======== Exercise inputs ========

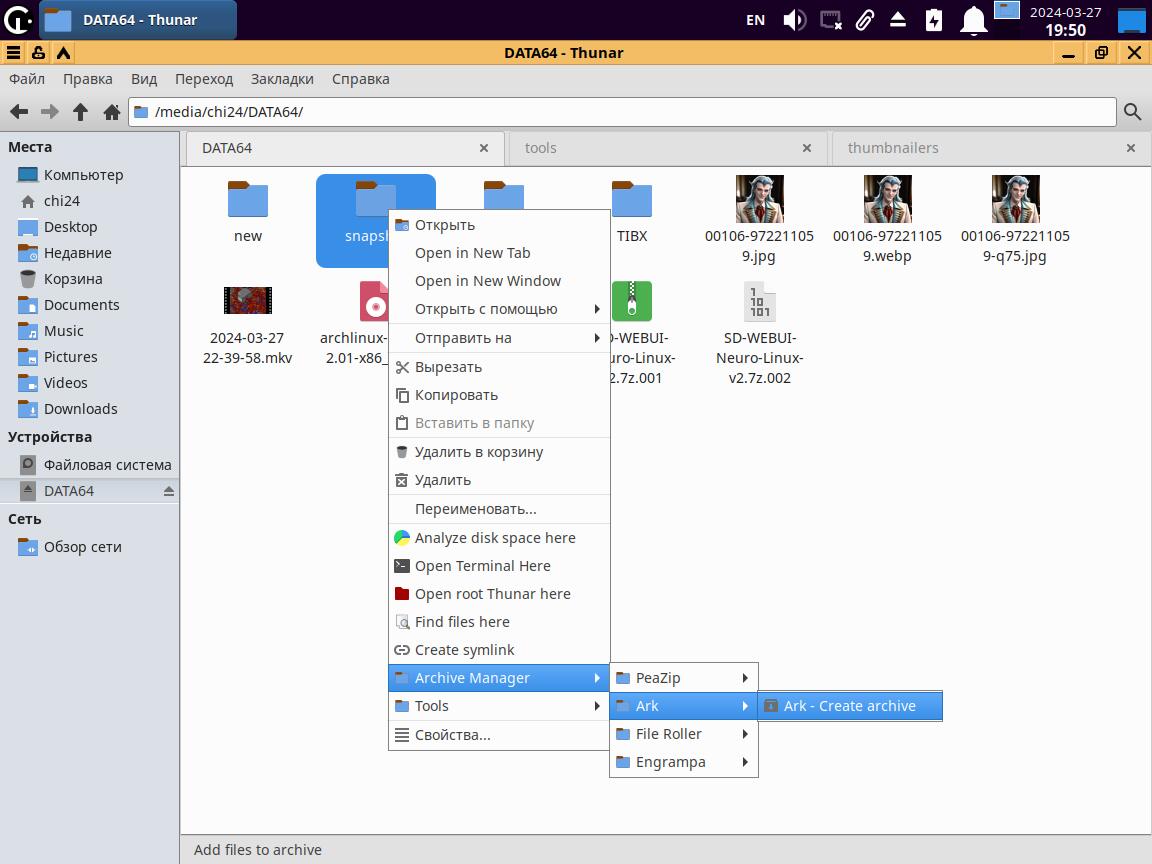Open notifications bell in the top panel
The image size is (1152, 864).
[973, 20]
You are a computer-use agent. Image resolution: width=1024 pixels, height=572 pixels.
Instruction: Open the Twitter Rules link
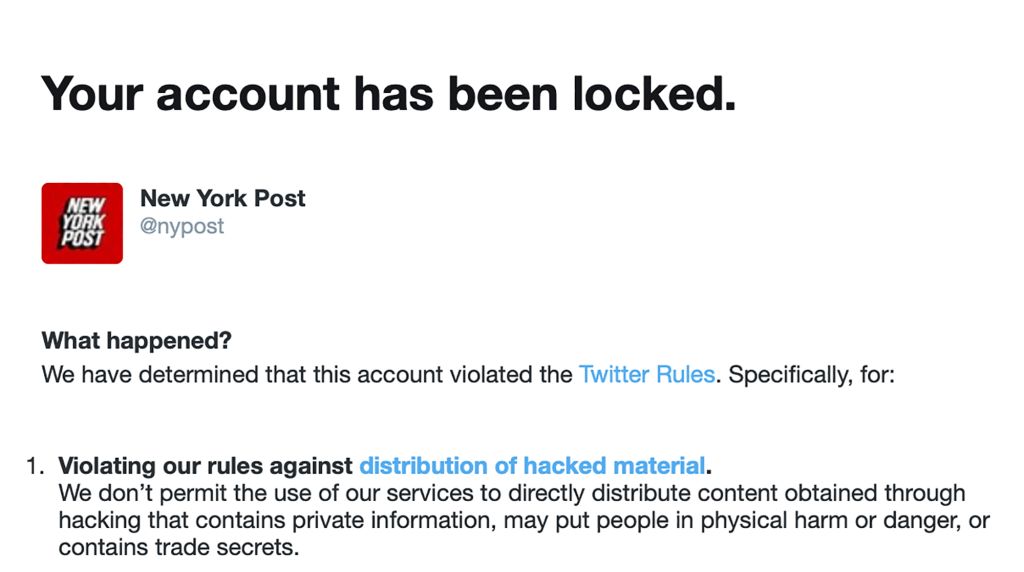pyautogui.click(x=647, y=375)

========

== Your goal ==
Copy all of the rows above word for word, leaving out the pictures.

== Solution ==
Open notifications bell in the top panel
The image size is (1152, 864).
[973, 20]
You are a computer-use agent. Image resolution: width=1024 pixels, height=572 pixels.
Instruction: Open the Twitter Rules link
pyautogui.click(x=647, y=375)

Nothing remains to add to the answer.